Source information START
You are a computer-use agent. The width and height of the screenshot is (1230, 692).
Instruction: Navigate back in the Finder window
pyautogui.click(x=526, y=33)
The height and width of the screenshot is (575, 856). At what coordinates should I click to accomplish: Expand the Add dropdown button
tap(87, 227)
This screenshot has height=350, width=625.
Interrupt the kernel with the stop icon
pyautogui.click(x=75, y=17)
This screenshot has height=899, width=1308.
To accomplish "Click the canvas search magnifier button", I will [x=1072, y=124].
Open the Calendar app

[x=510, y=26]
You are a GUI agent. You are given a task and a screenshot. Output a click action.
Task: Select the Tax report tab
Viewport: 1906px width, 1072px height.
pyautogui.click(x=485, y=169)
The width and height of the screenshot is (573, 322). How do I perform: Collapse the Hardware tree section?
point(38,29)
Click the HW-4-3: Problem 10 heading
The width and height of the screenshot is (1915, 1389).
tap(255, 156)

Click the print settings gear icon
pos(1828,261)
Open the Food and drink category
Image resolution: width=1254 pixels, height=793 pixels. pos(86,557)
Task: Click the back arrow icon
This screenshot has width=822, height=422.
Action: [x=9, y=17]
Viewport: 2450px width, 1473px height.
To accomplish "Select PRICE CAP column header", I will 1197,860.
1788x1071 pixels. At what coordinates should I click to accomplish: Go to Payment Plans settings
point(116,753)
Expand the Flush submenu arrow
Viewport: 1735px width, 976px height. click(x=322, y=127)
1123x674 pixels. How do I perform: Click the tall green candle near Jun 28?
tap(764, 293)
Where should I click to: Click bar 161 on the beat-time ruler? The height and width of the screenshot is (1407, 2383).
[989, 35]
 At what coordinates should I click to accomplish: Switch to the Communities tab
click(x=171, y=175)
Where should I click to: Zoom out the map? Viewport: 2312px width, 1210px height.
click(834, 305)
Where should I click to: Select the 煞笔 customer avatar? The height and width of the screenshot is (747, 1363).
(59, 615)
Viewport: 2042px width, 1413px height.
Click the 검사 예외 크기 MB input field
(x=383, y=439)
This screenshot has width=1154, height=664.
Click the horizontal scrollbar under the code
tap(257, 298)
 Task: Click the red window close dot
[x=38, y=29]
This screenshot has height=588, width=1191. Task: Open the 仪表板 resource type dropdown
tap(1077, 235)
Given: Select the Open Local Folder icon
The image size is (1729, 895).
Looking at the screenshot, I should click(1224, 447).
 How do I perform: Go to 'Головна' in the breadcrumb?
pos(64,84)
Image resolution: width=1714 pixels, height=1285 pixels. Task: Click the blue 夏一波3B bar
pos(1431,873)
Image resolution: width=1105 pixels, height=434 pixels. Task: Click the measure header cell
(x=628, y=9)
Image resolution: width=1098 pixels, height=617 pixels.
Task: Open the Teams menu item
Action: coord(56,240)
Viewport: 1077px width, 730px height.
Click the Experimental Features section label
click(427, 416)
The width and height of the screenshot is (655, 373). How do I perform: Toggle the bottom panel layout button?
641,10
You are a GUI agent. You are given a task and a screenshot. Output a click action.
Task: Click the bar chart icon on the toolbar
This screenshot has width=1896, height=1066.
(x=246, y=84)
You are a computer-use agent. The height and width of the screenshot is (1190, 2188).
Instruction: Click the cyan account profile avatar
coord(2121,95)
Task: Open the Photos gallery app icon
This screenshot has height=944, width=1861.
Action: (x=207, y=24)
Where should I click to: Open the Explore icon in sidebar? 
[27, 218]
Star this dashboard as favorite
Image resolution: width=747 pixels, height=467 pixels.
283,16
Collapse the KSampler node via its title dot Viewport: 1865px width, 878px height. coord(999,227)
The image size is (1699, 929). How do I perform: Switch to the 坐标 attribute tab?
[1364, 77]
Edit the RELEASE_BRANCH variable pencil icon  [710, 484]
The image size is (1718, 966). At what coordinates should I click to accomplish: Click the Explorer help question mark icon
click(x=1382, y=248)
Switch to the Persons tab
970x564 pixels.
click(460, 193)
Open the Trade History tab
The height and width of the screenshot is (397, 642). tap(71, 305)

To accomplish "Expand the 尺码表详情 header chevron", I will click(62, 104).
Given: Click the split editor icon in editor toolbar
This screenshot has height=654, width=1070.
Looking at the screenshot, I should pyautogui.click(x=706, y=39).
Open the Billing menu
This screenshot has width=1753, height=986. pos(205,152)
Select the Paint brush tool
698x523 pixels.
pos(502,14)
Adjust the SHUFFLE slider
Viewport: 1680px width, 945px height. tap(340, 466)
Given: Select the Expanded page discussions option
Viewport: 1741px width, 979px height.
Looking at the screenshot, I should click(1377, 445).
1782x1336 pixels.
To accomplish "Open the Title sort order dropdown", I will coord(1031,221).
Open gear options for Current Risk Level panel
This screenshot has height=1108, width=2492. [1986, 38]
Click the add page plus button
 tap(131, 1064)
Source information END
__Problem description__:
In the entries above, find the line holding "The image size is (1718, 966)." and the line holding "Given: Click the", then retype exactly those two lines and every line between them, and nothing else.

__Written response__:
The image size is (1718, 966). At what coordinates should I click to accomplish: Click the Explorer help question mark icon
click(x=1382, y=248)
Switch to the Persons tab
970x564 pixels.
click(460, 193)
Open the Trade History tab
The height and width of the screenshot is (397, 642). tap(71, 305)

To accomplish "Expand the 尺码表详情 header chevron", I will click(62, 104).
Given: Click the split editor icon in editor toolbar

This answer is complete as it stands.